→ TASK TO COMPLETE
Each line of the data below that contains "computer" must be copied.

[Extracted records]
+---+
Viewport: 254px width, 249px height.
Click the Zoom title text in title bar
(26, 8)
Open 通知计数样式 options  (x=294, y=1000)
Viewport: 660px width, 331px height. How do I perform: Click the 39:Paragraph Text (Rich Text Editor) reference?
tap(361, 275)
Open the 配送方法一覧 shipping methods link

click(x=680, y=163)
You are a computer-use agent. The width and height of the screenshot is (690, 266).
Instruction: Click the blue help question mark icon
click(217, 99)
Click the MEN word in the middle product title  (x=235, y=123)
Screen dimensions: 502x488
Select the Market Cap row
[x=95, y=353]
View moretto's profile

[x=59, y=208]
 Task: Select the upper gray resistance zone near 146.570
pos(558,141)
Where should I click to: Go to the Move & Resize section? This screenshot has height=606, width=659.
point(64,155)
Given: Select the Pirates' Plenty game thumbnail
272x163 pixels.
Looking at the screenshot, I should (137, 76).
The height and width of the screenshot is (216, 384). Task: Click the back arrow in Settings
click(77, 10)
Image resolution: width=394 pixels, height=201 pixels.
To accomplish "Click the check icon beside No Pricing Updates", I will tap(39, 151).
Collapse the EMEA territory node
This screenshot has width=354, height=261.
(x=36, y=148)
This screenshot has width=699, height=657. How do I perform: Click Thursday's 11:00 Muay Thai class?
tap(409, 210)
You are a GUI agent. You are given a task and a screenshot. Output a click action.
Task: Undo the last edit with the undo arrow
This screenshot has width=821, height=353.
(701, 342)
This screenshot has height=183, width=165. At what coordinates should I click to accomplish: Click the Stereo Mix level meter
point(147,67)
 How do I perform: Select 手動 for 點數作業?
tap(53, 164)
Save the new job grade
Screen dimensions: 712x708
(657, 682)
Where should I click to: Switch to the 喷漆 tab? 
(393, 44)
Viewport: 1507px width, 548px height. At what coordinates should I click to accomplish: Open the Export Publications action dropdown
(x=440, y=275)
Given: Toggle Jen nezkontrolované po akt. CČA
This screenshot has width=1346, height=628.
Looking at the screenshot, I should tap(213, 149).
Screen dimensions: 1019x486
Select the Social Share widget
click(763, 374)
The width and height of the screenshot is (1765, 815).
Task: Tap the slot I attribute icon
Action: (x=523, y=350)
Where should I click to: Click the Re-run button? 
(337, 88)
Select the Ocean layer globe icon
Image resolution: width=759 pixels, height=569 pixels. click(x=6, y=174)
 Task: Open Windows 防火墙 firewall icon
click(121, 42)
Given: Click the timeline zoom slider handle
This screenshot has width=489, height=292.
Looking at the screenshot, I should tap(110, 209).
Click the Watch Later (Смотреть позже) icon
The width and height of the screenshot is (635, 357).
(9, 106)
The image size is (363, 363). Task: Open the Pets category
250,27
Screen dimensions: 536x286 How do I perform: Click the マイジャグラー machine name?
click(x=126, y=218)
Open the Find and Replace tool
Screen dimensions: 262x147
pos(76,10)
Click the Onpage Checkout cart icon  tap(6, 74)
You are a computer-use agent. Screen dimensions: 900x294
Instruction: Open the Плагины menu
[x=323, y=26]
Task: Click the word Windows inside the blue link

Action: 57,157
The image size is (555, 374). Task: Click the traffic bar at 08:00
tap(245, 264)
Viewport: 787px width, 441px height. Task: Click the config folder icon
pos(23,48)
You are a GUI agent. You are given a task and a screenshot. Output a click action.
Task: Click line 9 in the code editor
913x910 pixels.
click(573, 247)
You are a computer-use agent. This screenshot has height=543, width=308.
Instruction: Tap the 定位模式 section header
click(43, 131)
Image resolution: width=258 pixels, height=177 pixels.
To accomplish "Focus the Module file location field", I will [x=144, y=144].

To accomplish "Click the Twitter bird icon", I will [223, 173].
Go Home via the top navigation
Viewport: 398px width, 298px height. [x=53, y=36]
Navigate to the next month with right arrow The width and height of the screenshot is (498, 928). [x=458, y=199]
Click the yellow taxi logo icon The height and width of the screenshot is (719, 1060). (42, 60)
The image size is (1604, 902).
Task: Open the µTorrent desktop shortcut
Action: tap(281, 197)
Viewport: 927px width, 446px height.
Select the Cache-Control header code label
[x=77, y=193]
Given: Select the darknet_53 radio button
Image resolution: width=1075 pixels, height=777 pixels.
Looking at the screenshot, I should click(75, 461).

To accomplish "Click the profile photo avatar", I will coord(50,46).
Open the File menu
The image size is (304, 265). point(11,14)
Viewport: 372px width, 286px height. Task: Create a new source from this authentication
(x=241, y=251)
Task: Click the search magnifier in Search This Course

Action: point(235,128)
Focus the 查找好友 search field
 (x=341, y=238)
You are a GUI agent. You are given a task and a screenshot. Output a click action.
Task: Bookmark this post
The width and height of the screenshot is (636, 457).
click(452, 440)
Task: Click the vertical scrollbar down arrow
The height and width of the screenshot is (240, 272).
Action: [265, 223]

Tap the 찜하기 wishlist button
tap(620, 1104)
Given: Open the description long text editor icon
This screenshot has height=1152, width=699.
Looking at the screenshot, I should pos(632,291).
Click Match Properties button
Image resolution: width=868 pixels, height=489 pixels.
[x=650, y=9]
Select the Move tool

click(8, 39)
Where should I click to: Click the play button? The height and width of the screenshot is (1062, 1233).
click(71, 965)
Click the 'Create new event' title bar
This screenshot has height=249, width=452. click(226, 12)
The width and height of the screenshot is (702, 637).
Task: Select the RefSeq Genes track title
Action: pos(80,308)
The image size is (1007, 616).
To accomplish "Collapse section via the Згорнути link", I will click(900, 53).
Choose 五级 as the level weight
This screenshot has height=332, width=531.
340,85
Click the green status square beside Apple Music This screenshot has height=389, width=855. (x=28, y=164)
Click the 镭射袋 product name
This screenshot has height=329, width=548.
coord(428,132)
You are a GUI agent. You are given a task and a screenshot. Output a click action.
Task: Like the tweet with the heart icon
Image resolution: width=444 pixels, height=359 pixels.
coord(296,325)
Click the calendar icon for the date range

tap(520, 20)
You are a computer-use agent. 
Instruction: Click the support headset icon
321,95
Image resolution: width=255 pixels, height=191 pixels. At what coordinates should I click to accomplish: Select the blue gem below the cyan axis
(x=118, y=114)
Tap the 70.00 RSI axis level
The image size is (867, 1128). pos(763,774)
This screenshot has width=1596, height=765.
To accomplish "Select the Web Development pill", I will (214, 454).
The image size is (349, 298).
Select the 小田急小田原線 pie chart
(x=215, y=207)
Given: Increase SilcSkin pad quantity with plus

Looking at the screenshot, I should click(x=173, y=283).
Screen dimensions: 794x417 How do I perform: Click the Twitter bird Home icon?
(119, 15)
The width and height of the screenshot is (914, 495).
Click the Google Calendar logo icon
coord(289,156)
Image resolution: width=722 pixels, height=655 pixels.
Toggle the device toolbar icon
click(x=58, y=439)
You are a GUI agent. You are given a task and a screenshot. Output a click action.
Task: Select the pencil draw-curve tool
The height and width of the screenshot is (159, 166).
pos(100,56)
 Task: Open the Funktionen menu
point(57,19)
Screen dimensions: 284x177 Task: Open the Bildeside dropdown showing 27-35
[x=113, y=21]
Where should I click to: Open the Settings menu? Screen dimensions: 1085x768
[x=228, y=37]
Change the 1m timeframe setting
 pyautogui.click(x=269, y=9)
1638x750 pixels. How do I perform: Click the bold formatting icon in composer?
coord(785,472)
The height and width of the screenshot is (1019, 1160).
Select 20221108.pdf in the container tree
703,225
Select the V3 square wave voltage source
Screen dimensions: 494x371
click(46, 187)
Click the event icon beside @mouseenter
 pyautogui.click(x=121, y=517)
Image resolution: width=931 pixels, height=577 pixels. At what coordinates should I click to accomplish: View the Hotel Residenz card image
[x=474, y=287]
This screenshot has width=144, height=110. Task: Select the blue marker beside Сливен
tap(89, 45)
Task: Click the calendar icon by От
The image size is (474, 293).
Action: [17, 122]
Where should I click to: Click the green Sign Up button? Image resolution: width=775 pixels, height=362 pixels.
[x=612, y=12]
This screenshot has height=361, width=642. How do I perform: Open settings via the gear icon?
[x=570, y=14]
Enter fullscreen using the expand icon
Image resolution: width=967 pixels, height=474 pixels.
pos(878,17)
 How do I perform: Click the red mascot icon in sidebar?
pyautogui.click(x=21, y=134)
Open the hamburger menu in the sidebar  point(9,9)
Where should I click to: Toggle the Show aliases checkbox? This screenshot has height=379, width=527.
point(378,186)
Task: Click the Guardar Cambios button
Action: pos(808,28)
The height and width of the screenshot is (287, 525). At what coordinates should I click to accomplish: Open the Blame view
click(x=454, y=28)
+---+
→ TASK OUTPUT
You are a computer-use agent. The width and height of the screenshot is (690, 266).
You are a computer-use agent. Screen dimensions: 900x294
You are a computer-use agent. This screenshot has height=543, width=308.
You are a computer-use agent. 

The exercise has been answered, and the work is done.